MSI FX600: Das Allrounder-Notebook mit Multimedia-Schwerpunkt FX600 von MSI bietet eine gute Leistung und vernünftige Ausstattung. Akkulaufzeit und Bedienkomfort lassen allerdings zu wünschen übrig. Zum Video: MSI FX600
Inhaltsverzeichnis
- 1Vielversprechende Ausstattung
- 2Schwacher Akku, viel Rechenkraft
- 3Vollständige Tastatur und schlechte Touchpadtasten
- 4Schnittstellen
- 5Fazit: Gute Ansätze, aber noch deutliche Schwachstellen
Vielversprechende Ausstattung
Die Notebooks der FX600-Serie von MSI verfügen über einen 15,6 Zoll großen Bildschirm mit einer Auflösung von 1.366 x 768 Pixeln, der nach dem Geschmack des Testers zu stark spiegelt. Der Arbeitsspeicher fällt mit vier Gigabyte groß aus und für die Grafikberechnung ist neben dem integrierten HD-Chip von Intel eine Geforce-Grafikkarte GT 325M von Nvidia zuständig.
MSI bietet den Laptop in Deutschland in zwei verschiedenen Ausführungen an. Das Testgerät von netzwelt, mit der genauen Produktbezeichnung FX600-i5447W7P, weist mit einem Core-i5-Prozessor von Intel mit einer Taktrate von 2,4 Gigahertz den schnelleren Prozessor auf. Die Festplatte fällt mit 500 Gigabyte ebenfalls größer aus.
MSI installiert auf beiden Modellen der FX600-Serie Windows 7 Home Premium und stattet sie mit einem DVD-Brenner aus. Zu den Besonderheiten des Notebooks gehört auch die Wireless-Display-Technologie von Intel, die den Bildschirminhalt drahtlos auf einen Fernseher überträgt - passender Empfänger vorausgesetzt.
Schwacher Akku, viel Rechenkraft
Bei den Messwerten zeigt das FX600 Stärken und Schwächen. So fällt die Akkulaufzeit zu kurz aus. Beim Video schauen war bereits nach 108 Minuten Schluss und da ist noch nicht jeder Film zu Ende.

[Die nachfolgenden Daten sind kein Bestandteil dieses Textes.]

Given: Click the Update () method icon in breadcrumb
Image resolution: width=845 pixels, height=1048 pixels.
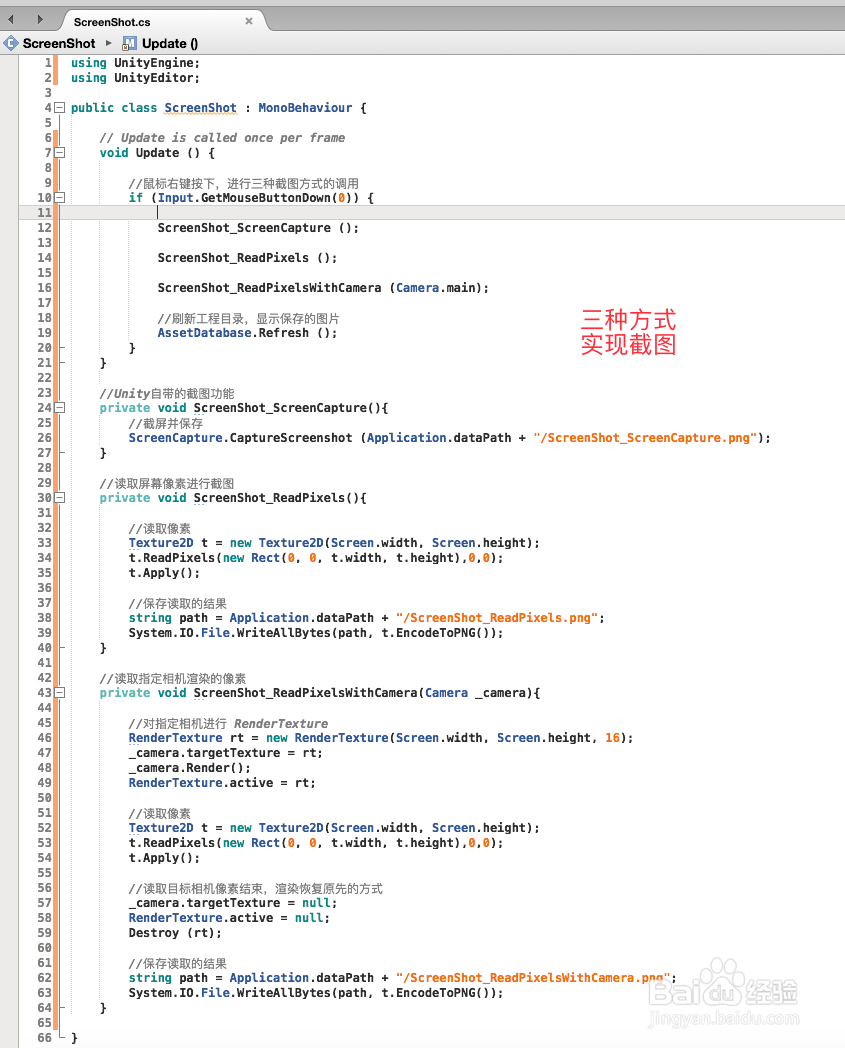Looking at the screenshot, I should click(130, 43).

Im Office-Betrieb hielt die Batterie mit 153 Minuten etwas länger durch, aber machte im Vergleich mit anderen Geräten sehr früh schlapp.
MSI FX600 im Test
Um Wireless-Display nutzen zu können ist ein Adapter am Fernseher nötig.
Ein wenig Akkulaufzeit gewinnt der Nutzer noch, wenn er das WLAN ausschaltet und die Bildschirmhelligkeit senkt. Aber auch hier handelt es sich nur um einige Minuten, so dass das Netzteil oft im FX600 steckt.

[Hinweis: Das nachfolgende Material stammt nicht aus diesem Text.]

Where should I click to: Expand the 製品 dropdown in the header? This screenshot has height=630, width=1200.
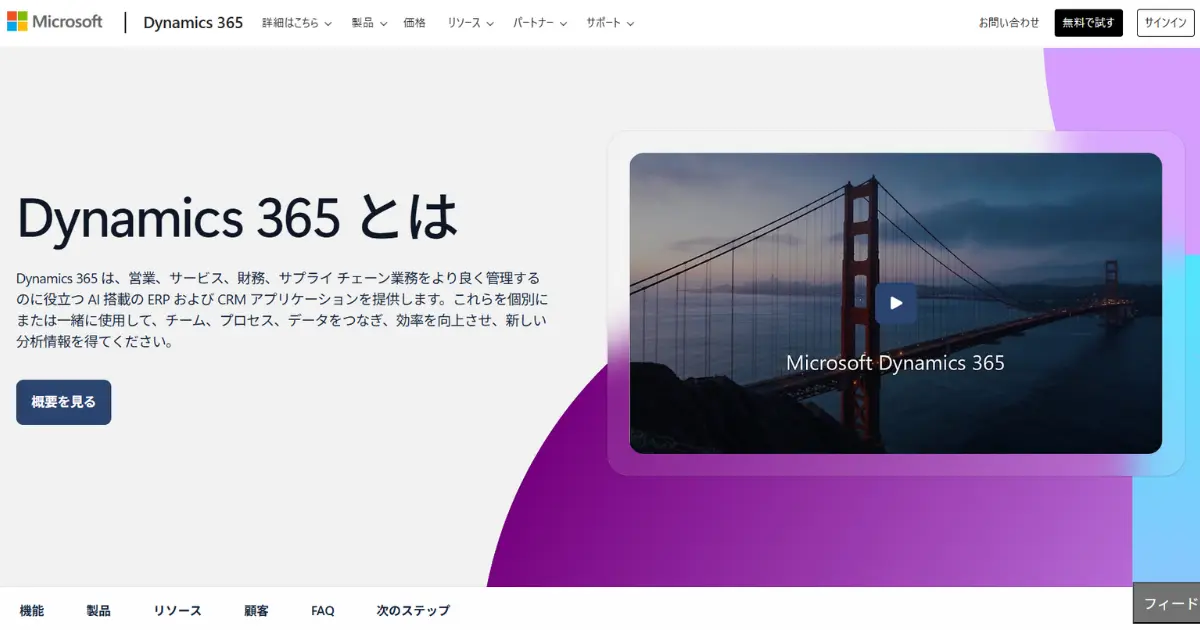click(368, 22)
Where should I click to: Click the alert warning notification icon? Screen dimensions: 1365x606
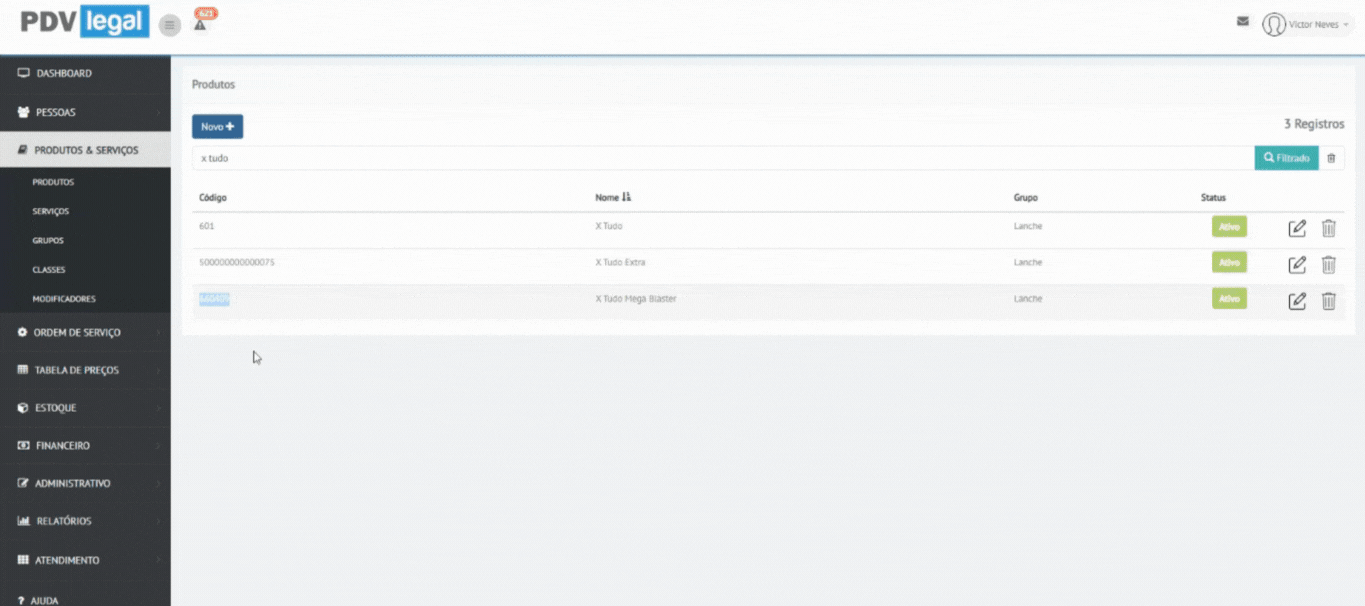point(200,24)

Deutlich stärker zeigte sich dagegen die Leistung von Prozessor und Grafikkarte. Der Core i5 erreichte 2,19 Punkte bei Cinebench 11 und die Geforce GT 325M schaffte im OpenGL-Test 11,99 Bilder pro Sekunde. Deutlich mehr als zum Beispiel das Asus B53F mit seinem integrierten Grafikchip.
Hält man sein Ohr sehr nah an die Tastatur ist der Lüfter des MSI FX600 zu hören. Sitzt der Nutzer jedoch normal vor dem Notebook und hört dabei Musik, tippt oder unterhält sich, übertönen diese Geräusche die Lüftung auch unter Last.
| Festplattengeschwindigkeit 500GB HDD (HD Tune) | |||
|---|---|---|---|
| Minimum | Maximum | Durchschnitt | Zugriffszeit |
| 38,5 MB/sek. | 80,2 MB/sek. | 62,0 MB/sek. | 18,7 ms |
Die 500 Gigabyte große Festplatte liegt mit einer durchschnittlichen Transferrate von 62 Megabyte in der Sekunde und einer Zugriffszeit von 18,7 Millisekunden im üblichen Bereich der Notebook-Speicher.